True North Youth Program, a nonprofit working in the West End, Norwood and Telluride, is helping students with a variety of projects, from scholarship applications to college readiness, social-emotional wellness and more. Now, the nonprofit is gearing up for its second annual publication of West End youth magazine The San Miguel Current.
The Current features the writings and art of local youth, specifically from Norwood and Nucla high schools. Last year, to support the work, professional journalists George Lewis and Judy Muller gave a workshop at Nucla High School. The pair just returned Nov. 21 for a second time, since the story pitches and art are due by Dec. 13 for this year’s edition.
The recent session was called “How to Hook Your Audience with Compelling Stories: Writing for Print.” They worked inside Ms. (Megan) Urban’s English Language Arts classes, specifically with upperclassmen.
Muller’s brother, the late John Mansfield, was one of the founding board members of True North Youth Program, and executive director Vivian Russell told the Forum she was honored to have the expert journalists giving their talks with students.
She said the collaboration is special, and they’ve assisted high school editor Cadence Shaw with learning different aspects of her job, and they’ve been guides for True North in the greater publishing process.
“They’ve been great supports for The San Miguel Current,” Russell said. “We knew they had this talent, we wanted to bring that into the San Miguel Current, and we brought them into the schools,” she said.
Muller and Lewis are set to go into Norwood High School before the winter break too, on Dec. 5.
“We will do the same things with them,” Muller said.
She’s providing class assignments for teens to do, but she said the real focus is on getting them to understand there are stories all around them.
“Nobody thinks there’s a story that’s interesting where they live,” Muller told the Forum, “but people outside of a town like this might.”
She showed Nucla students a TV piece she did more than 15 years ago that featured Ethon Case in the mutton bustin’. She said it appeared on ABC World News Tonight, and people in the city, who’d never heard of mutton bustin’ — and much less had seen a rodeo — really enjoyed it. She wants to inspire students to tell the stories of their own community.
With the deadline for student submissions coming right up, Russell hopes youth will consider sending in their work: poetry, personal essays, art and more. The next few months will focus on editing The San Miguel Current, plus laying it all out and getting it ready for press.
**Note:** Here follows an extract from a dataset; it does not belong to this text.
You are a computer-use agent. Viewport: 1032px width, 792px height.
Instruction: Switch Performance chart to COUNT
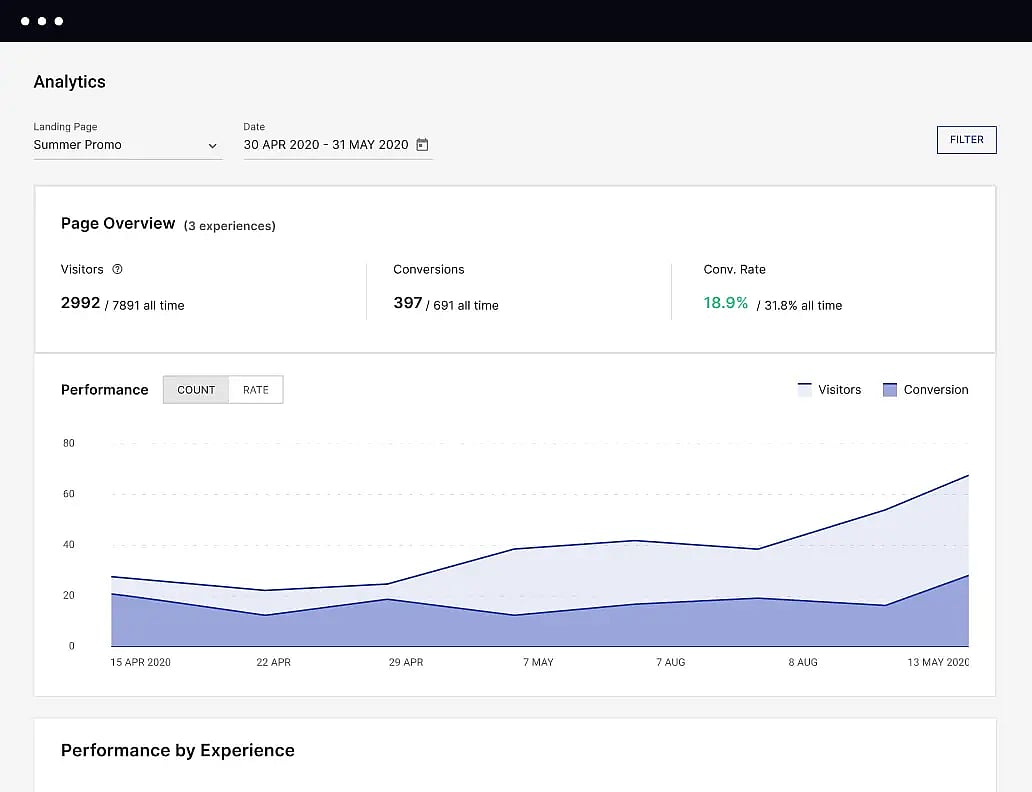[x=196, y=390]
Lewis was a correspondent for 42 years with NBC News. He retired from the network in 2012 and is now working on a podcast with Muller for Telluride Science called “Straight Up.”
Muller is an award-winning broadcast journalist who worked at CBS and ABC News. She’s also an author and a professor emerita of broadcast journalism, who taught at University of Southern California’s Annenberg School of Communication and Journalism for 15 years.
To learn more about The San Miguel Current, or to submit student writing, art, poetry and journalism pieces, the public is invited to visit www.thesanmiguelcurrent.org.
Lewis and Muller agreed the work True North Youth Program does is excellent.
“We love what they’re doing,” Muller said. “They’re one of the most successful youth organizations I’ve seen.”
“Vivian is a dynamo,” Lewis said. “She’s amazing.”